---------- DATA SUPPLIED ----------

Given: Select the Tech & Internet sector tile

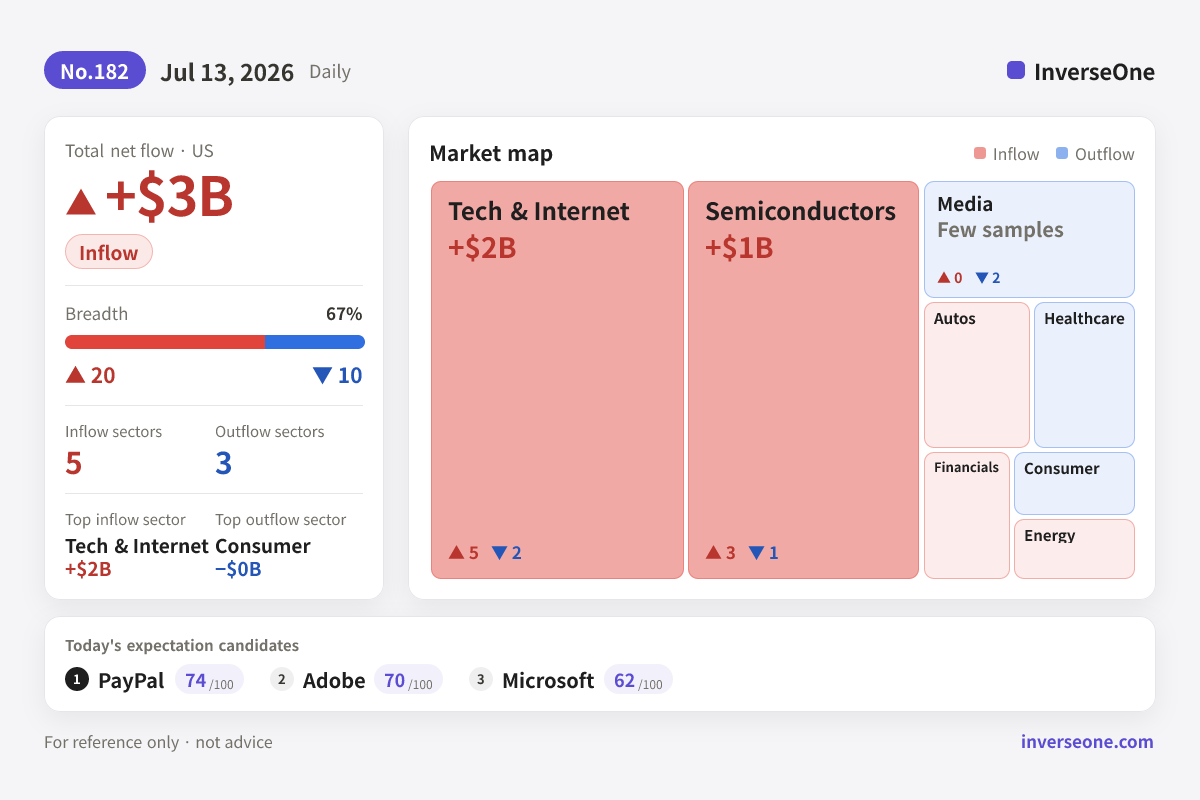Looking at the screenshot, I should pyautogui.click(x=557, y=380).
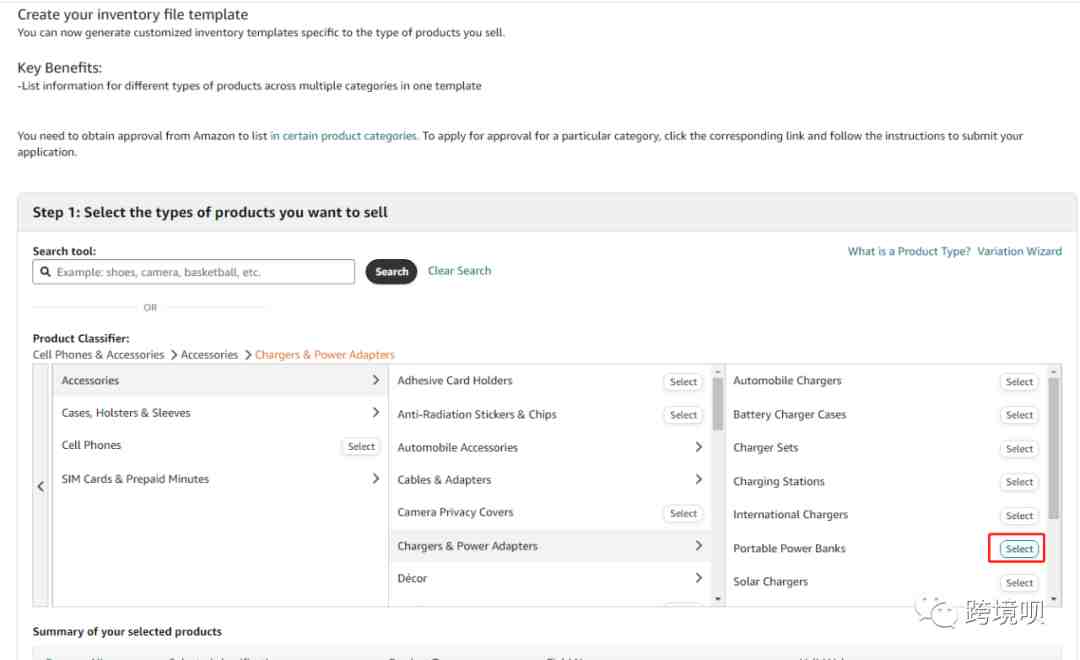Click the middle column scrollbar down arrow
This screenshot has width=1080, height=660.
pos(718,599)
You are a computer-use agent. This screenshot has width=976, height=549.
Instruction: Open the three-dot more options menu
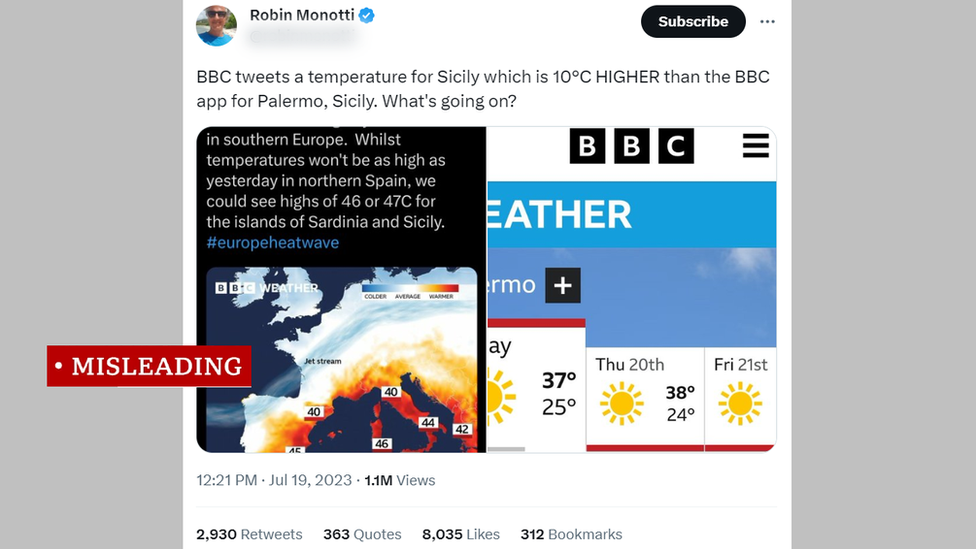click(x=767, y=21)
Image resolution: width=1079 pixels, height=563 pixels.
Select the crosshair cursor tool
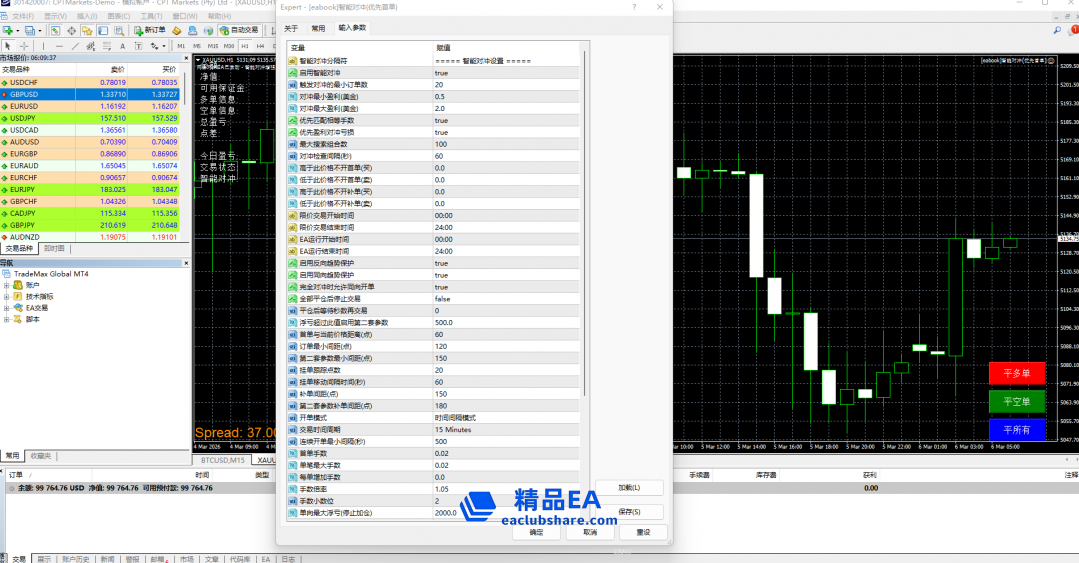(25, 46)
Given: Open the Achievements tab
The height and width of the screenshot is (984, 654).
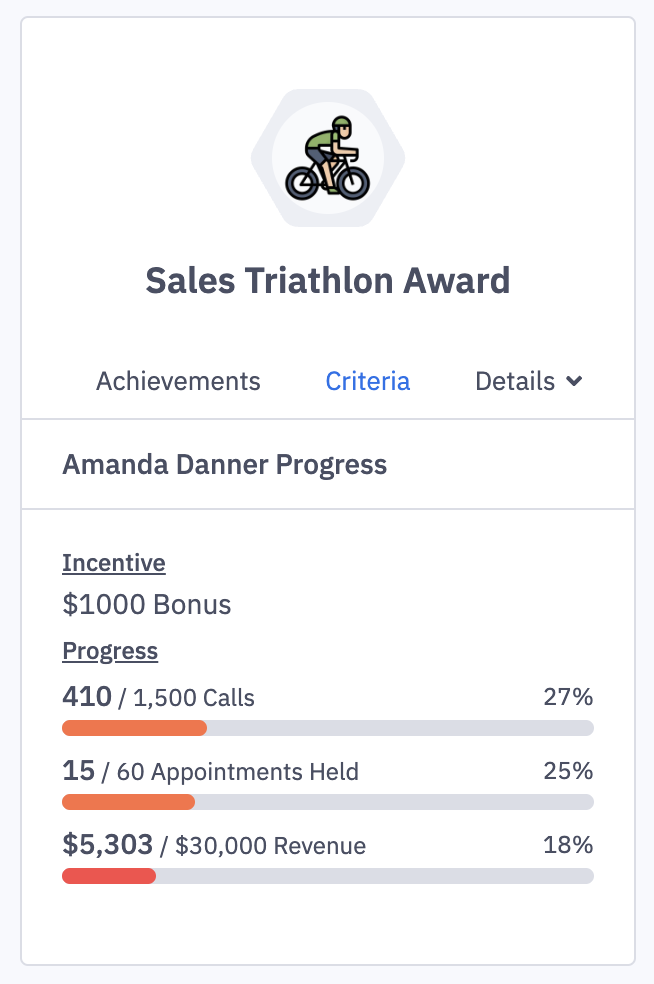Looking at the screenshot, I should coord(178,381).
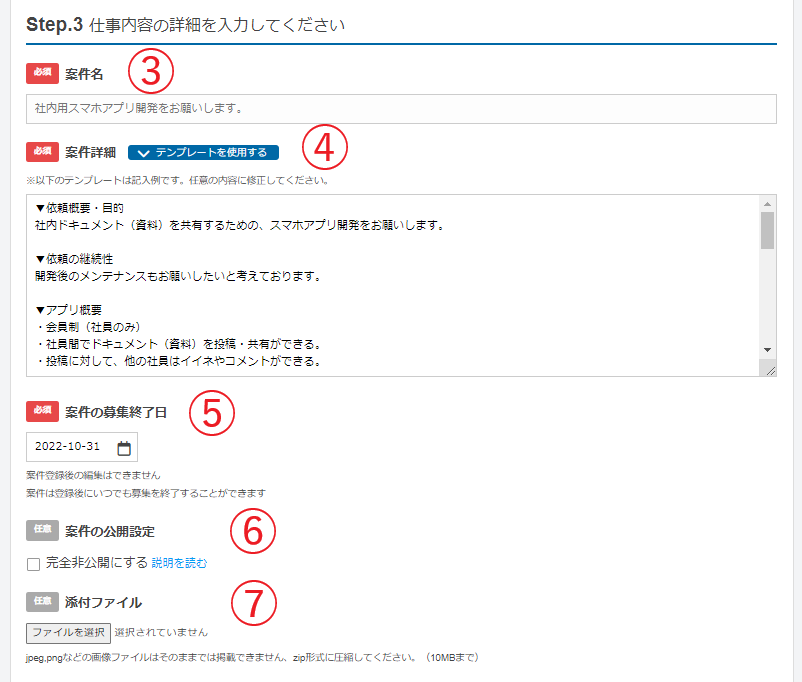This screenshot has width=802, height=682.
Task: Click the red 必須 badge beside 案件名
Action: click(43, 73)
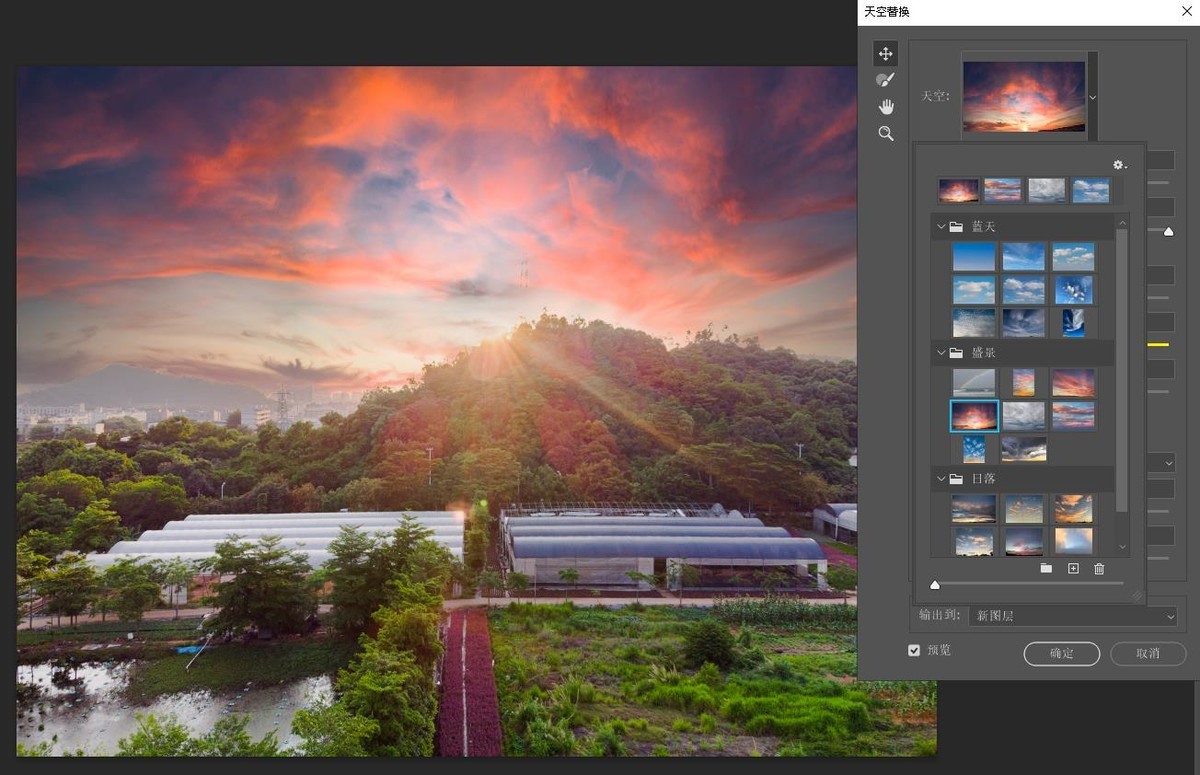Choose the first clear blue sky thumbnail

click(974, 257)
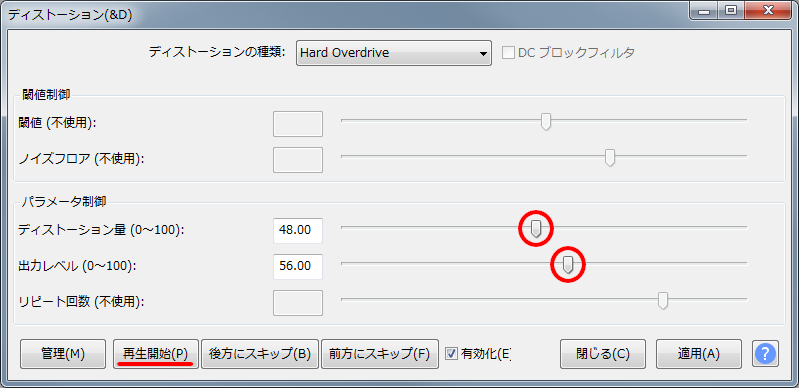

----------

### PROBLEM STATEMENT
Please give back all the records above word for word, with no pictures included.

### ANSWER TO THIS EXERCISE
Given: Select the Tech & Internet sector tile

Looking at the screenshot, I should pyautogui.click(x=557, y=380).
Click the middle column scrollbar down arrow
This screenshot has width=1080, height=660.
pos(718,599)
You are a computer-use agent. This screenshot has width=976, height=549.
Instruction: Open the three-dot more options menu
click(x=767, y=21)
Image resolution: width=1079 pixels, height=563 pixels.
Select the crosshair cursor tool
(25, 46)
Given: Open the Achievements tab
The height and width of the screenshot is (984, 654).
Looking at the screenshot, I should coord(178,381).
This screenshot has width=802, height=682.
Task: Click the red 必須 badge beside 案件名
Action: click(43, 73)
Choose the first clear blue sky thumbnail

click(974, 257)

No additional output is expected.